• Data lines
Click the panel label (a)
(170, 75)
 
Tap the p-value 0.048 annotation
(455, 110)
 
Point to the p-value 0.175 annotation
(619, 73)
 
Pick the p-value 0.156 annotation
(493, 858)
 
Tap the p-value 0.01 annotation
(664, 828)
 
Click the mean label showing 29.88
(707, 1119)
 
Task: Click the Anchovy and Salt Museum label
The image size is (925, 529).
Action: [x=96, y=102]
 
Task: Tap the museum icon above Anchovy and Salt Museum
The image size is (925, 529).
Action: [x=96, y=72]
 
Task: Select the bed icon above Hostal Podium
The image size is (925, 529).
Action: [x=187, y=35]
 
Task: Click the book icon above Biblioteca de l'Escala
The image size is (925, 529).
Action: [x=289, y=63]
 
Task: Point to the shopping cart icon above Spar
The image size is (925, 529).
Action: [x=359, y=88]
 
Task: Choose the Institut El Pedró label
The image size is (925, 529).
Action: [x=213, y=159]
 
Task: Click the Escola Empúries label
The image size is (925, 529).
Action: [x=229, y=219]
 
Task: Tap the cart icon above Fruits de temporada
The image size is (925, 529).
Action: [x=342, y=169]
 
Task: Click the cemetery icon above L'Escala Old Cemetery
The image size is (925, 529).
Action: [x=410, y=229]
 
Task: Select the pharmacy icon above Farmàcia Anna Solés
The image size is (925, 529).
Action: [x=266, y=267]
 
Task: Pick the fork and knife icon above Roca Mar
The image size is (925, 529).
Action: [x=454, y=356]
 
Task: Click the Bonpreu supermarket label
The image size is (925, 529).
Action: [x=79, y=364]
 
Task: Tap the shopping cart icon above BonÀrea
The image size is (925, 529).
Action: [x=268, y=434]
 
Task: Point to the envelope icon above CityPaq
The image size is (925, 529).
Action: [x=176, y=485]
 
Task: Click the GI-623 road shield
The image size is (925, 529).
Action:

• Problem description
Find each line in the data above that contains the word "cart" and copy those lines.

• Task result
Task: Point to the shopping cart icon above Spar
Task: Tap the cart icon above Fruits de temporada
Task: Tap the shopping cart icon above BonÀrea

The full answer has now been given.